The health implications of the high heavy metal content of Uburu salt lake deserve a close study. Our laboratory is presently investigating the heavy metal content of the salt produced by evaporating the water which is consumed by the settlers and else where. The trace element content of Uburu salt lake is also receiving attention. It has been observed that Uttahs Great lake had amazing great health benefit because of its composition of trace elements.

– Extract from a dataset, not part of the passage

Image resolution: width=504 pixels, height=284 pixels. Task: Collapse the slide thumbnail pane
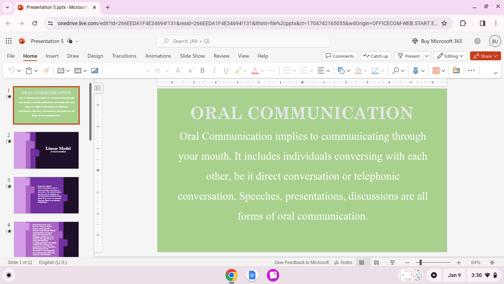click(97, 88)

Evaluation of physicochemical properties of Uburu lake revealed that heavy metal contents of the lake water were significantly elevated when compared to a control surface water source. The lake soil (sediment) contents of most of the studied heavy metals were lower than those of nearby farmlands. The lake water content of Fe, Mn and Cr were higher than the WHO recommended permissible level. Also the lake water calcium content was far above the approved limit while the pH was slightly above the recommended limit. The inorganic ion content of the lake water was within approved WHO limits. Similarly, most of the studied metals were present in acceptable levels. In view of the high content of Fe, Mn and Cr in Uburu salt lake. Urgent efforts must be made to ensure that their levels in the common salt produced from it are within safe limits.
We wish to express our gratitude to Dr. Etehsin Usoro of the Analytical Laboratory, Aluminum Smelting Company of Nigeria (ALSCON), Ikot Abassi Uyo, Nigeria who analysed the heavy metals and the H.O.D., Soil Laboratory, National Root Crops Research Institute Umudike Abia State, Nigeria who assisted with the soil analysis.